Что же, эти демоны так и трудились на пару, стар да млад, под стать проповедникам? А известно ли вам, к какому загадочному выводу пришел синклит? Мне-то рассказал об этом Рапен[169], которому было поручено вернуть бесноватую ее родителям.
Фенест.
Если бы поверили отцу Гонтье[170], весь синклит следовало бы отлучить от церкви. Но вы все же зря насмешничаете; в Сомюре творятся великие чудеса. Разве не чудо случилось с сержантом Мажором[171], который отправил свою лошадь в паломничество, когда та ослепла?
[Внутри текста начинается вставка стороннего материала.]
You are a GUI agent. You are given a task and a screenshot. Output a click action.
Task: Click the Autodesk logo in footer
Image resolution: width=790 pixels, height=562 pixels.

Так вот, коняга-то его прозрела, а сам он ослеп.
Эне.
Говорили, будто неделю спустя он увидел входившего к нему епископа и повернулся к нему спиною; а еще ходили слухи, что Господь покинул его, и тогда несчастный принялся чеканить фальшивую монету и занимался этим ремеслом четыре или пять лет кряду, за что и был повешен в Туаре[172].
Фенест.
Может статься, все обернулось бы иначе, кабы он совершил такое же паломничество, как его конь. Но все же, доведись вам посетить тамошние места, вы бы воочию убедились, что хромые и безногие пооставляли такую кучу костылей, какая и в этой зале вряд ли уместится.